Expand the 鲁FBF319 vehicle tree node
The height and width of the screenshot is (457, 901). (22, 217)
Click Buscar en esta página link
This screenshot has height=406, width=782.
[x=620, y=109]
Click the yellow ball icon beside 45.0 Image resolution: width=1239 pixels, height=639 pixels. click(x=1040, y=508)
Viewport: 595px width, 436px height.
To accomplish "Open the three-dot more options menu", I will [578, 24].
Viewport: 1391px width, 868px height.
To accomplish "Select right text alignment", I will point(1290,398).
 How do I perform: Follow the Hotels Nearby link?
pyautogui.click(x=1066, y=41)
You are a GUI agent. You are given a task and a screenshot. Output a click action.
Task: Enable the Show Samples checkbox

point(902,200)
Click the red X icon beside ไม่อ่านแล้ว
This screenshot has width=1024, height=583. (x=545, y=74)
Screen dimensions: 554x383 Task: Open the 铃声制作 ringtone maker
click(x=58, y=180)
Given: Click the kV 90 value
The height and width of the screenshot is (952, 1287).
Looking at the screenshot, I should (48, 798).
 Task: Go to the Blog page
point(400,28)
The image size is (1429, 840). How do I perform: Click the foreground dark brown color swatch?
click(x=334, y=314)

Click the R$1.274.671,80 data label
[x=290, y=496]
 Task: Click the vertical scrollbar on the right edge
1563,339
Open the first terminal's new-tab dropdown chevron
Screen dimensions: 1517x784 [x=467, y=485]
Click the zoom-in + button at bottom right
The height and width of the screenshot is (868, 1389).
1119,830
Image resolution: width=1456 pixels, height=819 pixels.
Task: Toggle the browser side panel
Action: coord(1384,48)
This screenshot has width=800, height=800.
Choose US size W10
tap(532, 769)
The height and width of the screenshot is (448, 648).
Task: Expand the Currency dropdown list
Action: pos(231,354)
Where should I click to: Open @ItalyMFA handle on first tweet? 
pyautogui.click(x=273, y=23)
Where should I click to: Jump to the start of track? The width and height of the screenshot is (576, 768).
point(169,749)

● ● ● ● ●

== Exercise ==
Convert the lines above into a Markdown table with the columns No. and Line. Number each row and leave out blank lines.

== Final answer ==
| No. | Line |
|---|---|
| 1 | Expand the 鲁FBF319 vehicle tree node |
| 2 | The height and width of the screenshot is (457, 901). (22, 217) |
| 3 | Click Buscar en esta página link |
| 4 | This screenshot has height=406, width=782. |
| 5 | [x=620, y=109] |
| 6 | Click the yellow ball icon beside 45.0 Image resolution: width=1239 pixels, height=639 pixels. click(x=1040, y=508) |
| 7 | Viewport: 595px width, 436px height. |
| 8 | To accomplish "Open the three-dot more options menu", I will [578, 24]. |
| 9 | Viewport: 1391px width, 868px height. |
| 10 | To accomplish "Select right text alignment", I will point(1290,398). |
| 11 |  How do I perform: Follow the Hotels Nearby link? |
| 12 | pyautogui.click(x=1066, y=41) |
| 13 | You are a GUI agent. You are given a task and a screenshot. Output a click action. |
| 14 | Task: Enable the Show Samples checkbox |
| 15 | point(902,200) |
| 16 | Click the red X icon beside ไม่อ่านแล้ว |
| 17 | This screenshot has width=1024, height=583. (x=545, y=74) |
| 18 | Screen dimensions: 554x383 Task: Open the 铃声制作 ringtone maker |
| 19 | click(x=58, y=180) |
| 20 | Given: Click the kV 90 value |
| 21 | The height and width of the screenshot is (952, 1287). |
| 22 | Looking at the screenshot, I should (48, 798). |
| 23 |  Task: Go to the Blog page |
| 24 | point(400,28) |
| 25 | The image size is (1429, 840). How do I perform: Click the foreground dark brown color swatch? |
| 26 | click(x=334, y=314) |
| 27 | Click the R$1.274.671,80 data label |
| 28 | [x=290, y=496] |
| 29 |  Task: Click the vertical scrollbar on the right edge |
| 30 | 1563,339 |
| 31 | Open the first terminal's new-tab dropdown chevron |
| 32 | Screen dimensions: 1517x784 [x=467, y=485] |
| 33 | Click the zoom-in + button at bottom right |
| 34 | The height and width of the screenshot is (868, 1389). |
| 35 | 1119,830 |
| 36 | Image resolution: width=1456 pixels, height=819 pixels. |
| 37 | Task: Toggle the browser side panel |
| 38 | Action: coord(1384,48) |
| 39 | This screenshot has width=800, height=800. |
| 40 | Choose US size W10 |
| 41 | tap(532, 769) |
| 42 | The height and width of the screenshot is (448, 648). |
| 43 | Task: Expand the Currency dropdown list |
| 44 | Action: pos(231,354) |
| 45 | Where should I click to: Open @ItalyMFA handle on first tweet?  |
| 46 | pyautogui.click(x=273, y=23) |
| 47 | Where should I click to: Jump to the start of track? The width and height of the screenshot is (576, 768). |
| 48 | point(169,749) |